→ Challenge:
State how many of the lines below contain the word "Expand", and give only that number.

→ Material for this exercise:
-.-.-

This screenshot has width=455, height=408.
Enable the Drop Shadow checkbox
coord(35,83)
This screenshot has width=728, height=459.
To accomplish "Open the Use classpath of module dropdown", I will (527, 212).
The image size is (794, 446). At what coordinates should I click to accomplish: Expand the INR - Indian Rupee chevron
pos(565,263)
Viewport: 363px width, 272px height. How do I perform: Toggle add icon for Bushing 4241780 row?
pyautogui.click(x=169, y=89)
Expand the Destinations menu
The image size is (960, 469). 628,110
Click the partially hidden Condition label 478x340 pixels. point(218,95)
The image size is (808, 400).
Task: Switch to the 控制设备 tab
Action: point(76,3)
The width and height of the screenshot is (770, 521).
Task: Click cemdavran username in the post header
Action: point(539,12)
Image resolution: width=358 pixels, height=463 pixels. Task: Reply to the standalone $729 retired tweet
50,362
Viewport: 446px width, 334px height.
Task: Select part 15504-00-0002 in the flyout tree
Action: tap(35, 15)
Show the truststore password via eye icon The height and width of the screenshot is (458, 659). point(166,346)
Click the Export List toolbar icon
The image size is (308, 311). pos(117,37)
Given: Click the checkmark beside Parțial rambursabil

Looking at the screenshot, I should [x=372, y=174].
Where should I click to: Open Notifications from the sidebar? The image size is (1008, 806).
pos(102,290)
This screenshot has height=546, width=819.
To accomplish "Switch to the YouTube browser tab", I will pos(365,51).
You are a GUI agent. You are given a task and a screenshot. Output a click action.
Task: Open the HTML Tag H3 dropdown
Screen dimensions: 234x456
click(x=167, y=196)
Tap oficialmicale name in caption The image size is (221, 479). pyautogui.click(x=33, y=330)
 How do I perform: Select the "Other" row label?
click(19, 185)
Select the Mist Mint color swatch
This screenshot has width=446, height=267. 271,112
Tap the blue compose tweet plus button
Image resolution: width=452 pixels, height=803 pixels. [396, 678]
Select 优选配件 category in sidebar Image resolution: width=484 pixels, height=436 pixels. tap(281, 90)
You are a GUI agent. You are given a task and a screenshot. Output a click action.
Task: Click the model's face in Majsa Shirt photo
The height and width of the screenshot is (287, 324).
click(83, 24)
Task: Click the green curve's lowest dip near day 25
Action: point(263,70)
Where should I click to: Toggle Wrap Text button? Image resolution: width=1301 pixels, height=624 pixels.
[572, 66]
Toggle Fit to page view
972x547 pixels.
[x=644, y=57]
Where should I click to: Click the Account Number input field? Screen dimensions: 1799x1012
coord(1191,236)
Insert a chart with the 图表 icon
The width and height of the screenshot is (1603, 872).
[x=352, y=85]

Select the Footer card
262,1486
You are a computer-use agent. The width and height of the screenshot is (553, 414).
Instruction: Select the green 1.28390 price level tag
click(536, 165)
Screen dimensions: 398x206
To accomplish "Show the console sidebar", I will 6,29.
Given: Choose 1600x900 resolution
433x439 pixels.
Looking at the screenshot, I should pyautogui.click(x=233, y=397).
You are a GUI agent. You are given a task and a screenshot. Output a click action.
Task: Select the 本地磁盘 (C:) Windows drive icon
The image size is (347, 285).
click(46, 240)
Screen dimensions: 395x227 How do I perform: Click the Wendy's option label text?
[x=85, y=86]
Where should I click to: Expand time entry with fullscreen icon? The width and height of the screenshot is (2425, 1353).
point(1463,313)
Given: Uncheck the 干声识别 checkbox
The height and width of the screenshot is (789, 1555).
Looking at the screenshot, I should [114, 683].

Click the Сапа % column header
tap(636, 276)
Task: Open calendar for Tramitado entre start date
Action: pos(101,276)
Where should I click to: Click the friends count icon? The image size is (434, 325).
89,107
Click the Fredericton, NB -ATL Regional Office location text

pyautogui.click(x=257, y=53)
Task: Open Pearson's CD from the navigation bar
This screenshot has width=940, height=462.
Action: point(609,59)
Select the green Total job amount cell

-.-.-

→ Exercise result:
3